Saiu de seu quarto e foi ter com seu pai na sala. Ressentido e incomodado com a vergonha de não ser o varão que fantasiava, foi direto: “Pai, sou um completo idiota e tenho um pau pequeno! O que devo fazer?!”. A gravidade da denúncia foi tamanha que fez com que o pai deixasse de assistir ao Manhattan Connection – e logo na fala do Mainardi – para voltar seus ouvidos para o filho. Advogado bem sucedido, frequentador dos circuitos sociais mais exclusivos da cidade, o pai era um homem fino e benfazejo que gostava de ostentar aquilo que seus pares acreditavam ser insígnias de refinamento cultural e poder econômico. Era leitor voraz das tramas intricadas de Dan Brown, dos romances profundos de Chico Buarque e dos enredos cósmicos de Paulo Coelho. Ouvia com muita frequência os expoentes da MPB contemporânea: Maria Gadú, Vander Lee, Ana Carolina e, especialmente, Marisa Monte, a qual considerava a última grande diva da música brasileira. Só andava de SUV importada e dividia a humanidade entre os que iam uma vez por ano a Miami se entregar ao delírio consumista dos outlets e os que não podiam fazê-lo. Era, como se pode perceber, um ser de alma rasa, mas, imensamente rico.
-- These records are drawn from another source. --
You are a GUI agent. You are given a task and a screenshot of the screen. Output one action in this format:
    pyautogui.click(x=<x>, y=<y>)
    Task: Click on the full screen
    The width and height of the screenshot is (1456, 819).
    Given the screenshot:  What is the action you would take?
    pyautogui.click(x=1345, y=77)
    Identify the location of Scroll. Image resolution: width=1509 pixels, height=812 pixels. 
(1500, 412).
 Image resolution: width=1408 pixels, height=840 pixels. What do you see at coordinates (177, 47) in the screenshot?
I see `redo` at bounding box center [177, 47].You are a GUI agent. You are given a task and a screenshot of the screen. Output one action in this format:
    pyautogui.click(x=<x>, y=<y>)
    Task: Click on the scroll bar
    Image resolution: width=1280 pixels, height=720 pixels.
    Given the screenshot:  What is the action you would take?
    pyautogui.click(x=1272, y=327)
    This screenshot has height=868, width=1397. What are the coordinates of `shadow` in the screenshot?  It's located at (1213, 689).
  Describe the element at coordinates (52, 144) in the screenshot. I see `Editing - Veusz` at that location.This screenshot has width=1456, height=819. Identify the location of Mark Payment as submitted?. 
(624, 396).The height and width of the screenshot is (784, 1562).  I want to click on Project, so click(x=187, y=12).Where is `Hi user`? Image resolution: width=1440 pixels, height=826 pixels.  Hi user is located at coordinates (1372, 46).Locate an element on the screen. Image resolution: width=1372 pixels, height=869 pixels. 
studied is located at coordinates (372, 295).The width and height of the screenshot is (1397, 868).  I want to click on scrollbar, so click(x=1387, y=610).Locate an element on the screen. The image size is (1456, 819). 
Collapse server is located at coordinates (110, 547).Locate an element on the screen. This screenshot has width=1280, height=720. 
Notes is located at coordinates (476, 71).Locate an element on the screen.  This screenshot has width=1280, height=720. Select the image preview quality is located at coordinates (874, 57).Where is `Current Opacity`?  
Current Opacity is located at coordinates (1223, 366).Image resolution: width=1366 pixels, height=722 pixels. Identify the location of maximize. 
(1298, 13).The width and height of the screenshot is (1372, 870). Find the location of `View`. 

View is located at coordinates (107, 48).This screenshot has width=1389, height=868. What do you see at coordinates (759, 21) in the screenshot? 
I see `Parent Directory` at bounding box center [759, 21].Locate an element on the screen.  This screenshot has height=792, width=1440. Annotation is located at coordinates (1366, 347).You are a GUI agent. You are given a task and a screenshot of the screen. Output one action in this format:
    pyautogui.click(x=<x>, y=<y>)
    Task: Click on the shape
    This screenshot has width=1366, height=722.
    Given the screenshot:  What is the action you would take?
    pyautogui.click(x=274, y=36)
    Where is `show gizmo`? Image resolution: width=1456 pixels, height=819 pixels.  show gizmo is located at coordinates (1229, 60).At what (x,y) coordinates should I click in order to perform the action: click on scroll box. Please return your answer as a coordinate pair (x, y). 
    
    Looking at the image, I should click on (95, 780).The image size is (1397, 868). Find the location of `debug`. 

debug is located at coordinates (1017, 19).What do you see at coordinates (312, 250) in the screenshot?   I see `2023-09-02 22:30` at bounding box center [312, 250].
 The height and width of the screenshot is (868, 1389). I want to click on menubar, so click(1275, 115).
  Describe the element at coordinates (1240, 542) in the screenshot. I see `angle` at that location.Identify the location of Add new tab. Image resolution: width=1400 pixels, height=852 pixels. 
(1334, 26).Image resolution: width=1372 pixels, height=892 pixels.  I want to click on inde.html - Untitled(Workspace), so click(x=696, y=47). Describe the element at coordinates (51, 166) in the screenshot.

“Por que tanto desespero, meu filho?! O que houve?!” Pela primeira vez em muito tempo, estabelecia-se entre esses dois homens a solidez que toda relação paterno-filial exige. A aflição do filho transformou uma relação de conveniência e pouco comprometimento mútuo em algo profundo, ainda que efêmero e indefinido. “Pai, não sei mais o que fazer. Tenho tudo o que preciso para o sucesso: tenho grana, sou bonito, frequento os lugares da moda, uso roupas de marca, pego um monte de mulher, mas...”. “Mas, o quê, filho?”. “Meu pau é tão pequeno...”, disse o nosso herói embargando a voz e olhando para baixo a imprecar o destino que o fez tão bem nascido, mas desprovido da virilidade que se exigia de um jovem em seu papel social. O constrangimento era tanto que se poderia respirá-lo. “Calma, meu rapaz. Para tudo na vida se dá um jeito. Ainda mais para nós que temos dinheiro. Saiba de uma coisa: não se deixe abater por um detalhe, meu filho, porque, na verdade, o tamanho do pau não importa. O que realmente conta é o que você agrega a ele.” Disse o pai em tom conciliador e com um cínico riso de superioridade que a vida talhara em seu rosto, dando-lhe um falso ar de sábio calejado pelo tempo. “Agregar? Como uma prótese? Não, pai. Isso não.” “Relaxe.”, disse o pai voltando-se para a televisão. “Deixe que eu resolva isso para você. Confie em mim, que já sei do que você precisa.”, arrematou para, aproveitando-se da confusão do filho, sacramentar-se aos olhos deste como o dono da conversa e senhor das circunstâncias. A contundência do pai deixou nosso herói encucado, contudo não mais agoniado com a revelação que o espelho há pouco lhe obrigara a encarar. Preferia a anestesia do não saber à dor da verdade. Aquietou-se.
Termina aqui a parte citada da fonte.